# [Your instructions]
Your task is to copy every line of the records below that contains "agent".

# [Given records]

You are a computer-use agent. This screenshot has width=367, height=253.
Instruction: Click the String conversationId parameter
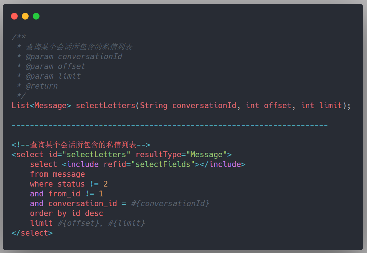[188, 106]
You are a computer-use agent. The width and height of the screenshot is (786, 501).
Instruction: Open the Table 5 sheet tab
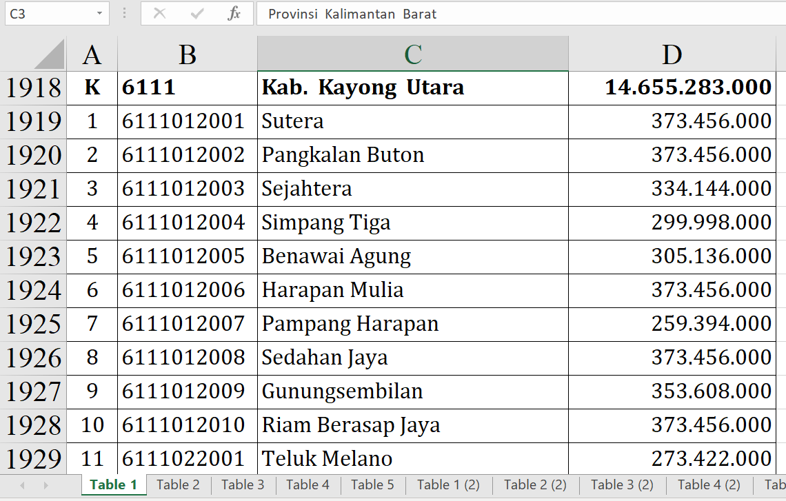pos(372,484)
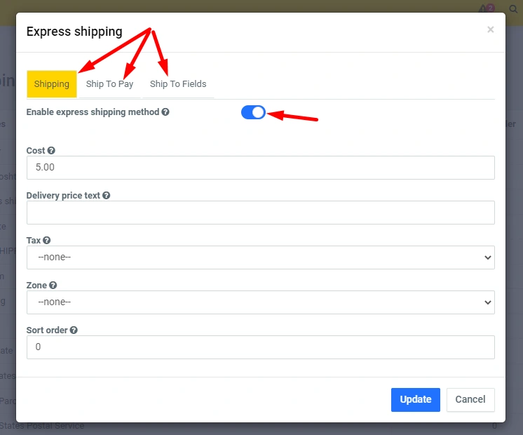Click help icon beside Enable express shipping method
The height and width of the screenshot is (435, 523).
165,112
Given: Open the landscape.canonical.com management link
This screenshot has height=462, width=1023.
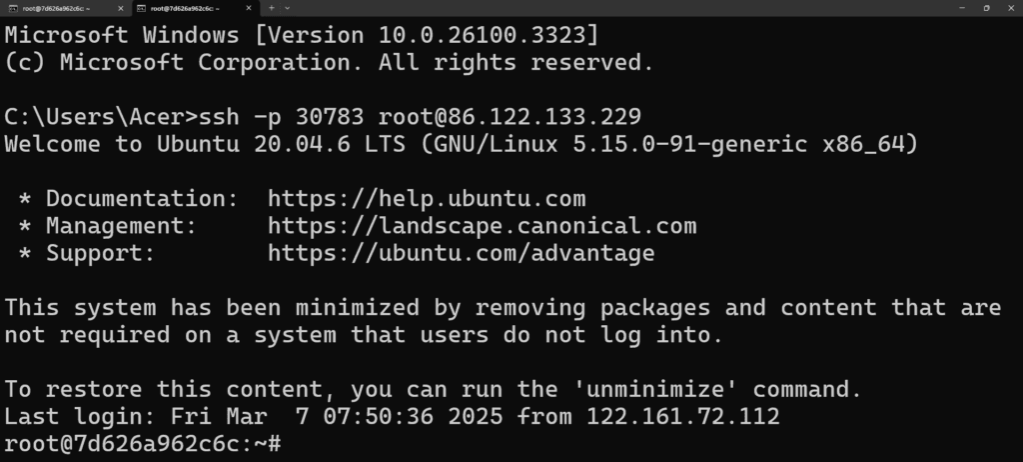Looking at the screenshot, I should (x=482, y=225).
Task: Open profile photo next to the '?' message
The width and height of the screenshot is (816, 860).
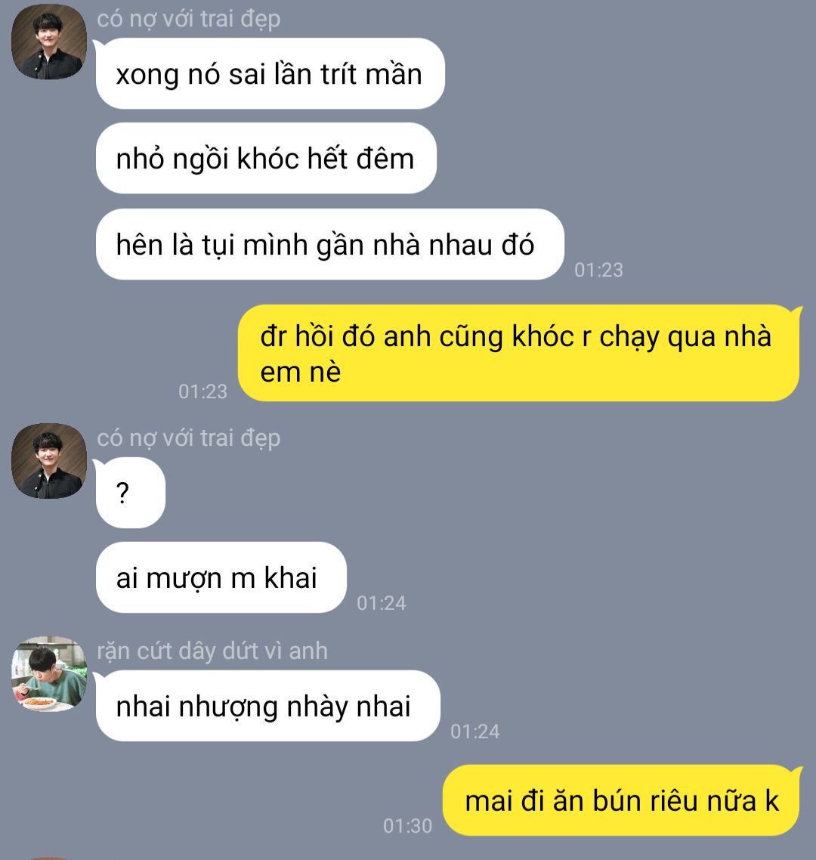Action: tap(49, 461)
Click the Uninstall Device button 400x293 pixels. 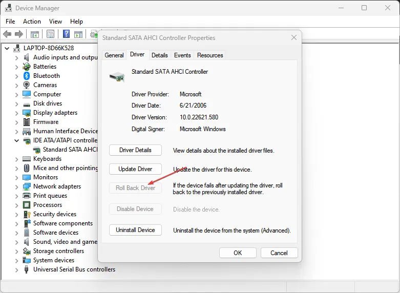click(135, 230)
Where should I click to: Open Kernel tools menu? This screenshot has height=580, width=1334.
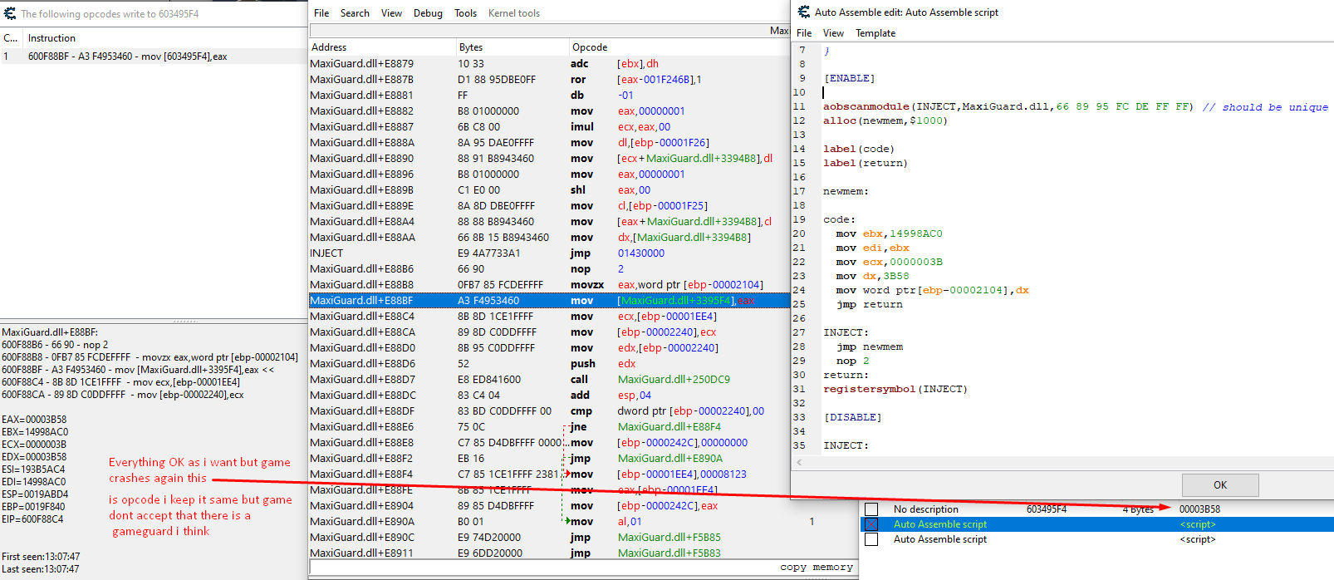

# [Written answer]
You are a computer-use agent. This screenshot has width=367, height=253.
You are a computer-use agent. The width and height of the screenshot is (786, 501).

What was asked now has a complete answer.